# RECORDED INFORMATION:
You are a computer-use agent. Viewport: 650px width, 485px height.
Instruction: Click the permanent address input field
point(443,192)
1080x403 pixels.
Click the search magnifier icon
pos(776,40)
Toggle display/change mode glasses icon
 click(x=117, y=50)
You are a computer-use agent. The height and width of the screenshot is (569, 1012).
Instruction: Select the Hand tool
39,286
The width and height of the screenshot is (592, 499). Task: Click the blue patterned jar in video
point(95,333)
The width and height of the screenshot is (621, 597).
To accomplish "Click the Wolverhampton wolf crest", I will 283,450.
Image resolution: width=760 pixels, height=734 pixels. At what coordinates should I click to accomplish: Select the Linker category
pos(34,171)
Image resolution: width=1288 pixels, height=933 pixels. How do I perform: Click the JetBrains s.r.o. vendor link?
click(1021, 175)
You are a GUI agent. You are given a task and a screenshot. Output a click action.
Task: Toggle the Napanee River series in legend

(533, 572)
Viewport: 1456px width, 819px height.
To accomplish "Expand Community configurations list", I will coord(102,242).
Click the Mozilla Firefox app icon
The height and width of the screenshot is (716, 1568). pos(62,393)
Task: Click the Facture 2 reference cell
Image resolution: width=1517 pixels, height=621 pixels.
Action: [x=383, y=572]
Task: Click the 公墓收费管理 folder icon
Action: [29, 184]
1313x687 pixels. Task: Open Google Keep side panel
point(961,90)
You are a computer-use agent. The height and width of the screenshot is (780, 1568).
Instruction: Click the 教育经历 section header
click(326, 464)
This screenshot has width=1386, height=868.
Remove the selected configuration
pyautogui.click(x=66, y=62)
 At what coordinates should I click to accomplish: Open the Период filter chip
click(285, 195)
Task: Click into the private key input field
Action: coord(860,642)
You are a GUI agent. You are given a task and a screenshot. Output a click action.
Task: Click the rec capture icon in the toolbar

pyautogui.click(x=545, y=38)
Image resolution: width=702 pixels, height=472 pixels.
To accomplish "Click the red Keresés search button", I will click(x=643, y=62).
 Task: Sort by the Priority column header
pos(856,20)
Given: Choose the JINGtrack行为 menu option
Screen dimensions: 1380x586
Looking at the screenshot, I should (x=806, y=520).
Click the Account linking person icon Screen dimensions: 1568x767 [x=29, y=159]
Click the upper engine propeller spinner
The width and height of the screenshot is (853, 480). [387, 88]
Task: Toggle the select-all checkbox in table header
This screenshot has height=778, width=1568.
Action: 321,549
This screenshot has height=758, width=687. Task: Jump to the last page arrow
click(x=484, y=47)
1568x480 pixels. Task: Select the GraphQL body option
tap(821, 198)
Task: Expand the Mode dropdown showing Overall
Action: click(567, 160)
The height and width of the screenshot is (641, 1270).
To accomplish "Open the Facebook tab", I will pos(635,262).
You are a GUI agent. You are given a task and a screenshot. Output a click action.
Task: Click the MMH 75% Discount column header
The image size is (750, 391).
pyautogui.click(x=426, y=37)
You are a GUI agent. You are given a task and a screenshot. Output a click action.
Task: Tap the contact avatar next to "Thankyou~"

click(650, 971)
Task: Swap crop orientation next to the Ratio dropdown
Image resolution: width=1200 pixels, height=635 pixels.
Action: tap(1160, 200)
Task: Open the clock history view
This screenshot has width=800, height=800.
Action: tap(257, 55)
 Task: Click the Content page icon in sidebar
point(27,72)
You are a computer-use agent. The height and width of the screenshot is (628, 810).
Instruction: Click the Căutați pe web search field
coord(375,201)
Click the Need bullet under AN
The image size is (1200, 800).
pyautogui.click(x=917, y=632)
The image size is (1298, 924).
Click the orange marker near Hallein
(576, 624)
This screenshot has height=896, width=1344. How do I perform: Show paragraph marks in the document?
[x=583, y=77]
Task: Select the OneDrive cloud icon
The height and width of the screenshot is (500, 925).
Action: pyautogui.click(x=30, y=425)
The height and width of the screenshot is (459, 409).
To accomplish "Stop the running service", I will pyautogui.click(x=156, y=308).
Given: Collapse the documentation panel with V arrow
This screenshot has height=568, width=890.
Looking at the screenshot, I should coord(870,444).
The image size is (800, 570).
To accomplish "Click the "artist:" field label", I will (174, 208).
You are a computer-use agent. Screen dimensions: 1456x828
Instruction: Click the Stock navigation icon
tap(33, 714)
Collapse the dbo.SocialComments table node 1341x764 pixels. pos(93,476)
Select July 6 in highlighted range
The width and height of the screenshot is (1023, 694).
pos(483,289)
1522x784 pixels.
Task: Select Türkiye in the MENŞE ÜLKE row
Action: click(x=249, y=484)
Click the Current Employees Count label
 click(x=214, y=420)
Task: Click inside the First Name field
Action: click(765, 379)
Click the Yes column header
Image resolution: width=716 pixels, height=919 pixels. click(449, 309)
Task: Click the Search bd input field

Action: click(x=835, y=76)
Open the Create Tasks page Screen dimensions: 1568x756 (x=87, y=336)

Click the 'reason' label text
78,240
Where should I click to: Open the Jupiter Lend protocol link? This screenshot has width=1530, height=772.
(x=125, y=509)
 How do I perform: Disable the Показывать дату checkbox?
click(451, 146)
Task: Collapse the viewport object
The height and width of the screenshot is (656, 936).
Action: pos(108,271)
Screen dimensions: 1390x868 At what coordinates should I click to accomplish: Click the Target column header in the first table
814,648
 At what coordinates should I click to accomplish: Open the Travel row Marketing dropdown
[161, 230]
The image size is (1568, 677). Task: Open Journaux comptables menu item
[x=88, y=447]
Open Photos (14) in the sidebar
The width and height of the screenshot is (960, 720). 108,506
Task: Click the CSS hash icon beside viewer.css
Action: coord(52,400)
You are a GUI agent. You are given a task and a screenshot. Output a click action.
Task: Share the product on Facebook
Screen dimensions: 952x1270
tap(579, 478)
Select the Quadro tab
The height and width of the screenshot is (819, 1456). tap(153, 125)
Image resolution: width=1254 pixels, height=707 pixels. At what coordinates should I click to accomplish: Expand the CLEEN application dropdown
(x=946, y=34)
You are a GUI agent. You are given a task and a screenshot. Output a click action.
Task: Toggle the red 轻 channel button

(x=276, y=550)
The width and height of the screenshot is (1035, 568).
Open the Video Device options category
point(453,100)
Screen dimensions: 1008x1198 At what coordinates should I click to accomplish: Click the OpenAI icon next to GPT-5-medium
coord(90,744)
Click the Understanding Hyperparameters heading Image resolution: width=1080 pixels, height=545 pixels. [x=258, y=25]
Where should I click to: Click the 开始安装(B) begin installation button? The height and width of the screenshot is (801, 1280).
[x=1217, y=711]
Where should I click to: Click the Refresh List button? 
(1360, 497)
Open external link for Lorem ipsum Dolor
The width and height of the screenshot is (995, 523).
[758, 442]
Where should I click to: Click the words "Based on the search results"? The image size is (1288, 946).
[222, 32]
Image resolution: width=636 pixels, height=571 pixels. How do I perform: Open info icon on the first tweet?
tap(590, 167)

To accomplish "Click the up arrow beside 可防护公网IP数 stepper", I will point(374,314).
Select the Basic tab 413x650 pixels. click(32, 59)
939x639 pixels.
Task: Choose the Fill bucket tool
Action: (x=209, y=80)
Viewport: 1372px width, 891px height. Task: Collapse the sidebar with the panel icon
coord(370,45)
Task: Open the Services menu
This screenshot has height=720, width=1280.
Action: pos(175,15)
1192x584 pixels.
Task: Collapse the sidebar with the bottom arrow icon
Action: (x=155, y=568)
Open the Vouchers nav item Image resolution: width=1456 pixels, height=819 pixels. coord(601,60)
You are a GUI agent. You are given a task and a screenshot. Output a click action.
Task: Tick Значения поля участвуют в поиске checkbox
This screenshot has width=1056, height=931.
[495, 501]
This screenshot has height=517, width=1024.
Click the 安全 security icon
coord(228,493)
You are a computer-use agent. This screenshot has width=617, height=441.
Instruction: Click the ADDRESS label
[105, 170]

# REQUIREMENT:
Return the records verbatim, starting with the line that contains "Where should I click to: Click the 开始安装(B)" and going on through the line that contains "I will point(374,314).", both included.

# SOLUTION FOR THIS PROBLEM:
Where should I click to: Click the 开始安装(B) begin installation button? The height and width of the screenshot is (801, 1280).
[x=1217, y=711]
Where should I click to: Click the Refresh List button? 
(1360, 497)
Open external link for Lorem ipsum Dolor
The width and height of the screenshot is (995, 523).
[758, 442]
Where should I click to: Click the words "Based on the search results"? The image size is (1288, 946).
[222, 32]
Image resolution: width=636 pixels, height=571 pixels. How do I perform: Open info icon on the first tweet?
tap(590, 167)

To accomplish "Click the up arrow beside 可防护公网IP数 stepper", I will point(374,314).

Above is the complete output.